*** Begin section ***
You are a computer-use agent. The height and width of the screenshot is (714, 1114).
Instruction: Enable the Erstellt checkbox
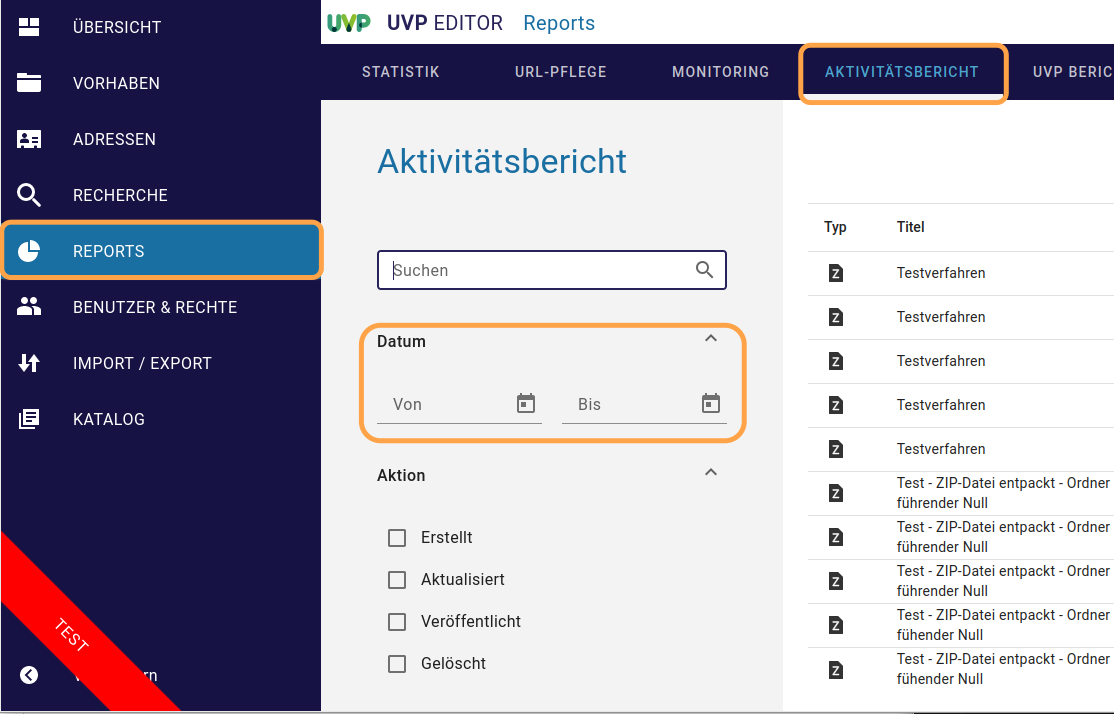tap(397, 537)
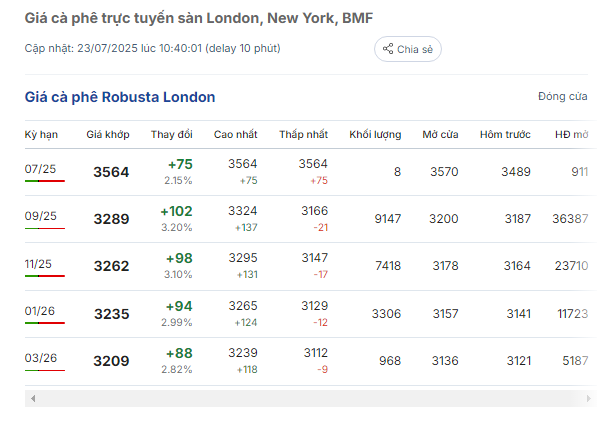This screenshot has width=616, height=423.
Task: Click the Mở cửa column header
Action: 440,134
*** End section ***
EXERCISE
Transcribe each entry exactly, pictures excluded.

WRITTEN RESPONSE
You are a computer-use agent. The height and width of the screenshot is (714, 1114).
Instruction: Enable the Erstellt checkbox
tap(397, 537)
This screenshot has width=616, height=423.
Task: Click the Mở cửa column header
Action: 440,134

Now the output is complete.